(Tasks to complete)
[1] Answer these questions from the bicycle forum thread:
(a) How much was paid for the bicycle on craigslist?
(b) What brand is the bicycle, according to the first post?
(c) Which company built the bicycle, according to the reply?
[2] From the bicycle forum thread, reproduce word for word the passage that begins at the words "I'm new here" and stops after "jpromo (Jan 19, 2012)".

(Excerpt)
• • • • •

# Here goes... First timer.



## **bailor** (Jan 19, 2012)

Hi everybody..
I'm new here and have never tried restoring anything.  My wife wants a beach cruiser for her birthday. All of the new designs have no class.. (in my opinion). So I rummaged through craigslist, and picked this up for $20. My wife doesn't know, I hope to have it ready before her birthday. I really like it and hope she will too. All I know is it's an American Flyer. As to the year and model I have no clue. Can anyone shed some light on it for me? Hope to become a regular on here. Thanks for looking.


----------



## jpromo (Jan 19, 2012)

I'd guess it was early 60s because it still has a metal headbadge which changed in the mid-late 60s to a decal. It's built by DP Harris which made bicycles for Rollfast. It's a Rollfast that was rebadged for American Flyer to sell. Good luck on bringing her back!

• • • • •

(Data)
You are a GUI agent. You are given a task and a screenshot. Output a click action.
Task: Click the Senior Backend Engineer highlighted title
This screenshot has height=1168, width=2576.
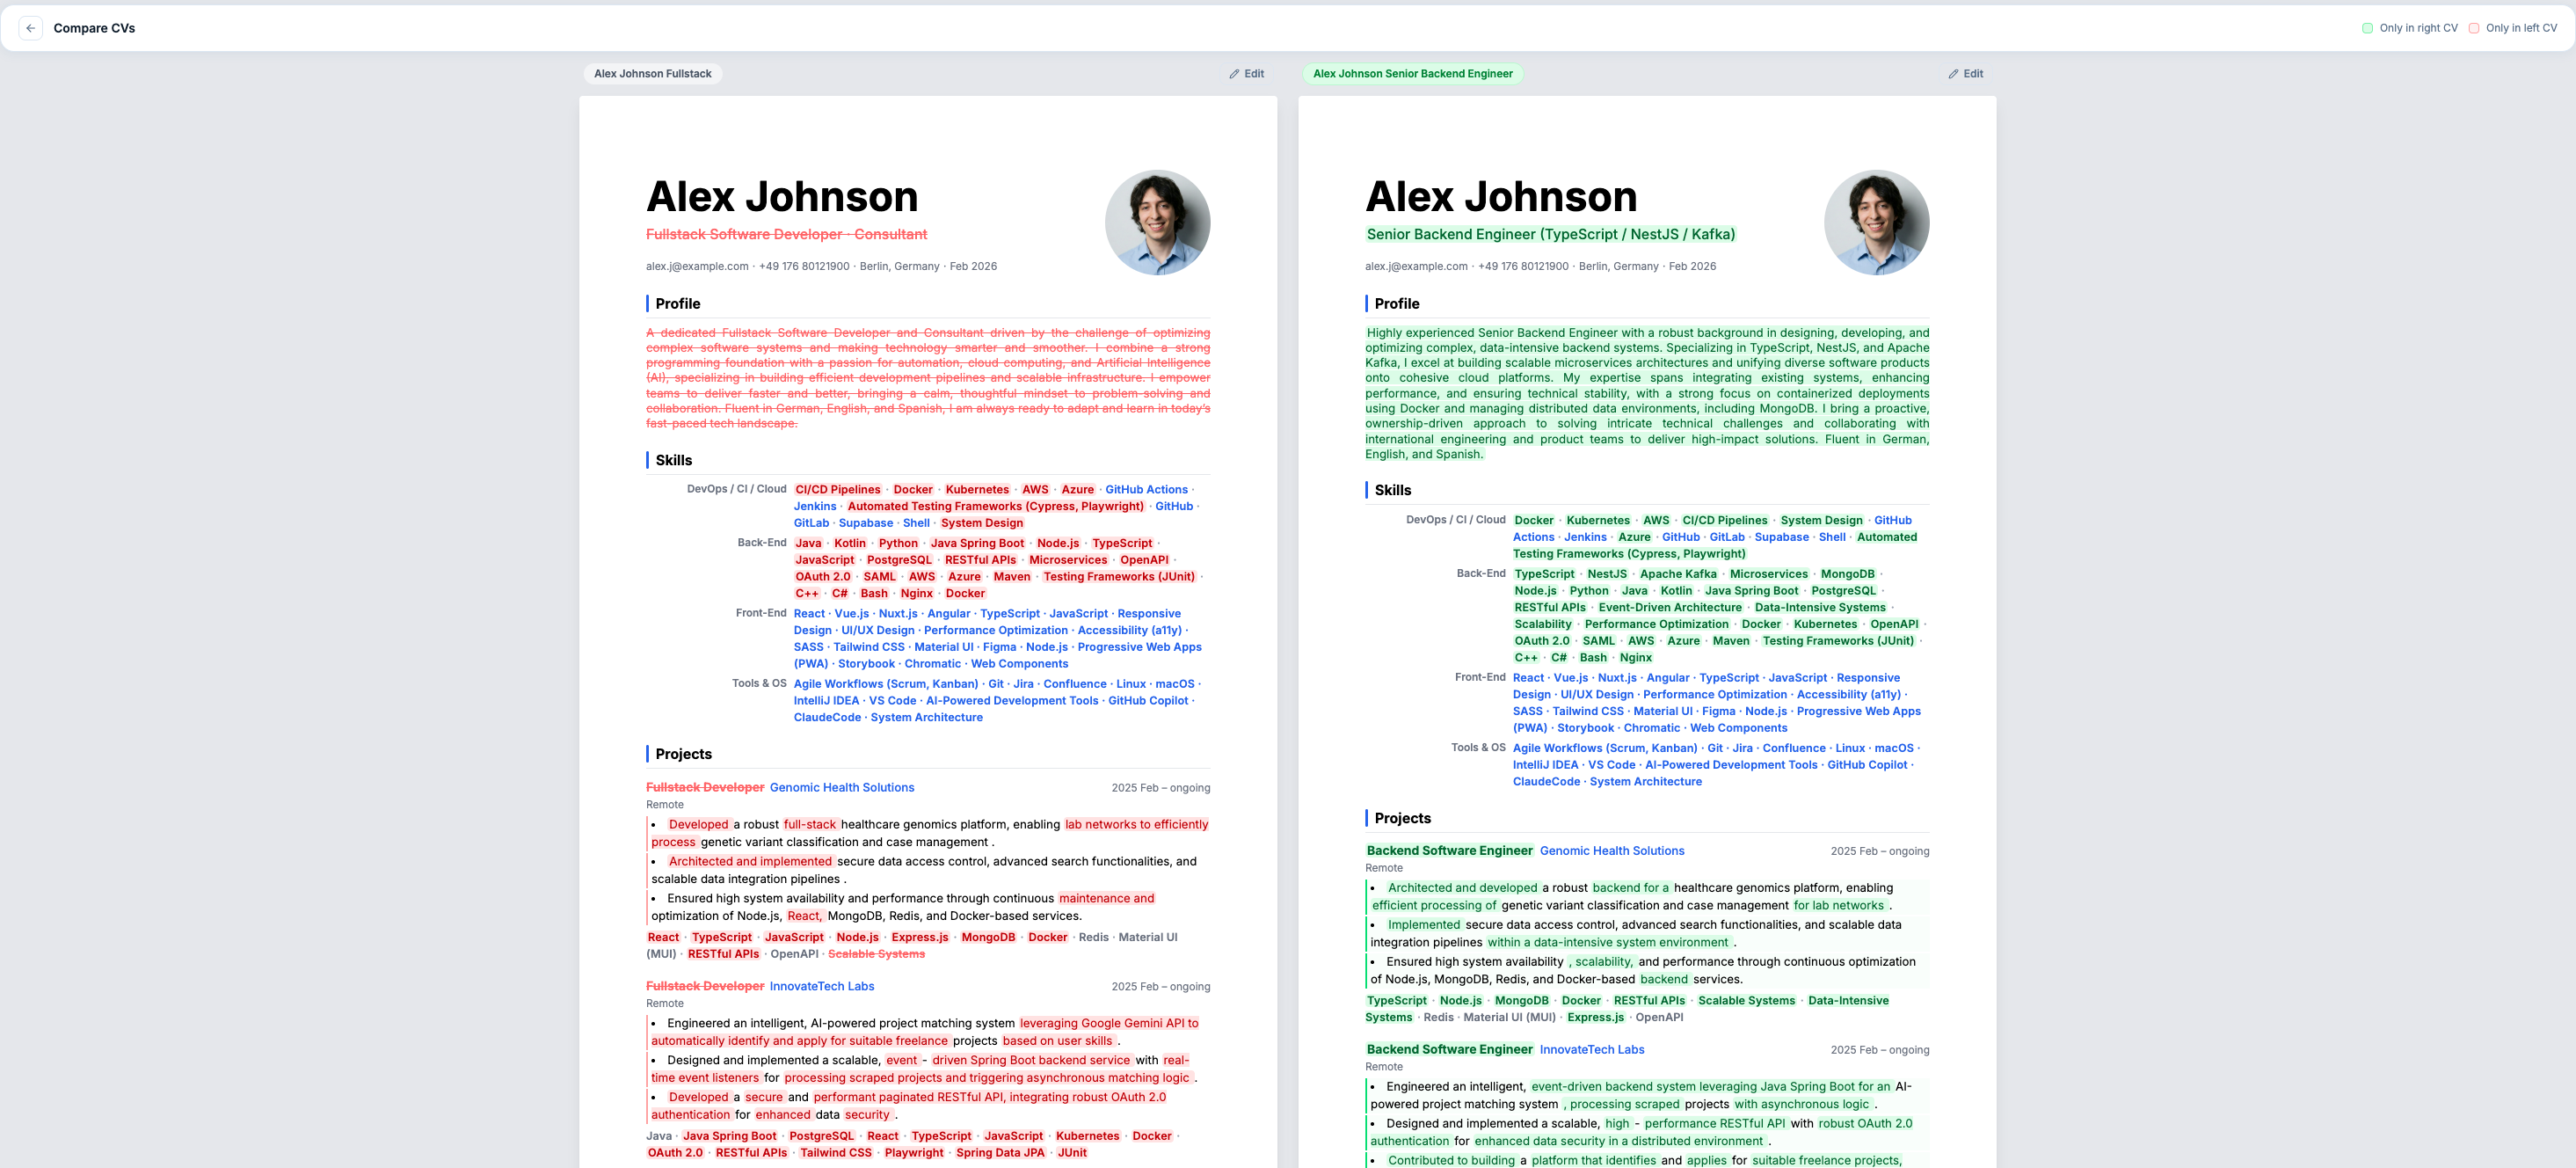click(x=1550, y=234)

• • • • •

(In response)
[1]
(a) $20
(b) American Flyer
(c) DP Harris

[2]
I'm new here and have never tried restoring anything.  My wife wants a beach cruiser for her birthday. All of the new designs have no class.. (in my opinion). So I rummaged through craigslist, and picked this up for $20. My wife doesn't know, I hope to have it ready before her birthday. I really like it and hope she will too. All I know is it's an American Flyer. As to the year and model I have no clue. Can anyone shed some light on it for me? Hope to become a regular on here. Thanks for looking.


----------



## jpromo (Jan 19, 2012)